[INSTRUCTIONS FOR THE TASK]
Look through the records, and wherever the string "target" turns up, copy out that line.

[SOURCE DATA]

::::::::::

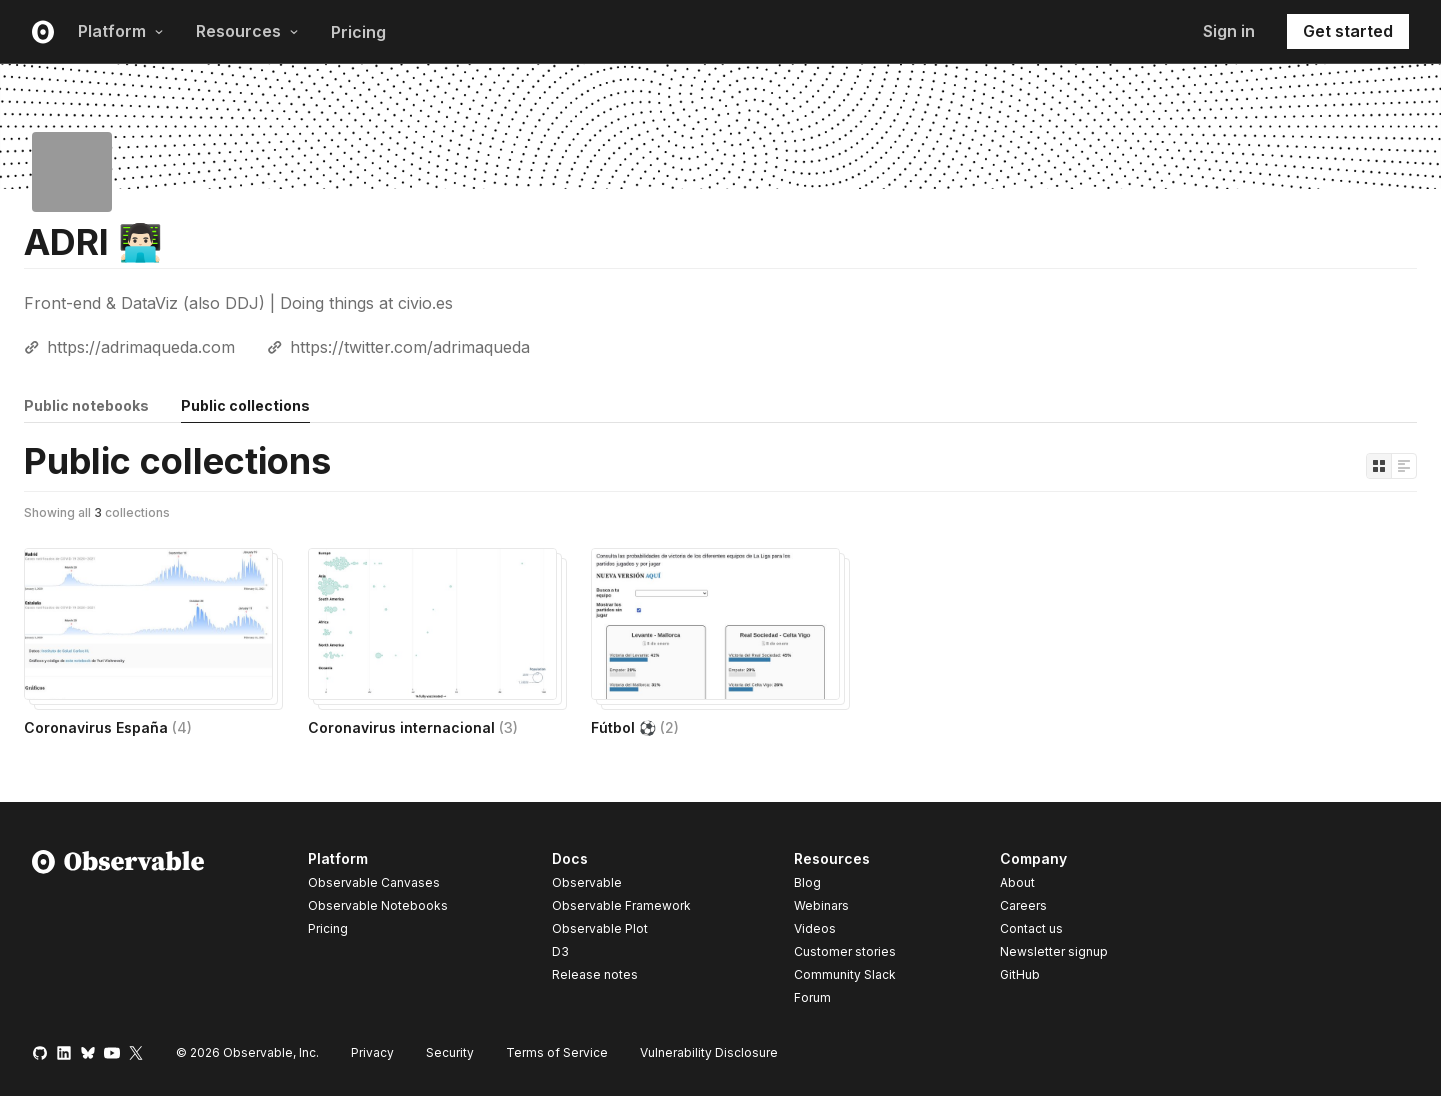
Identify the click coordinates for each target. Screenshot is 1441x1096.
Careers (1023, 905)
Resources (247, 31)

::::::::::

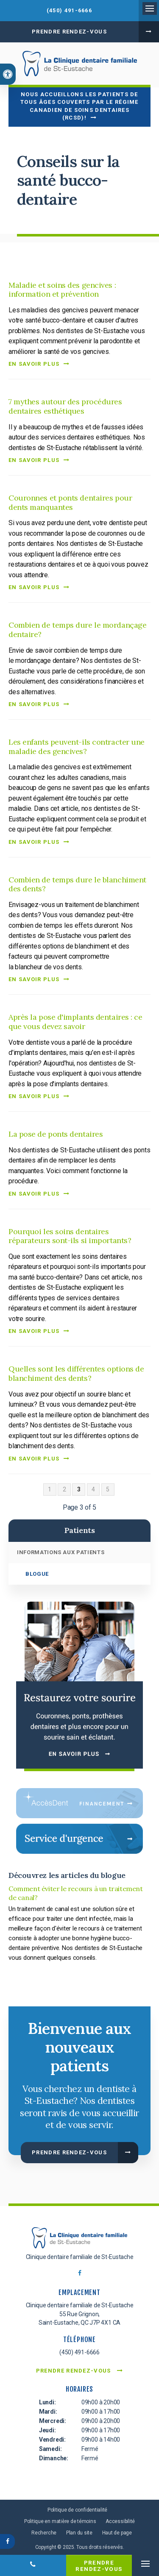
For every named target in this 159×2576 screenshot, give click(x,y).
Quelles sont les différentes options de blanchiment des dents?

::::::::::

[RESPONSE TO THIS EXERCISE]
Identify the click coordinates for each target. Screenshot is 1441x1096.
For every named target in this 159×2576 screenshot, give click(x,y).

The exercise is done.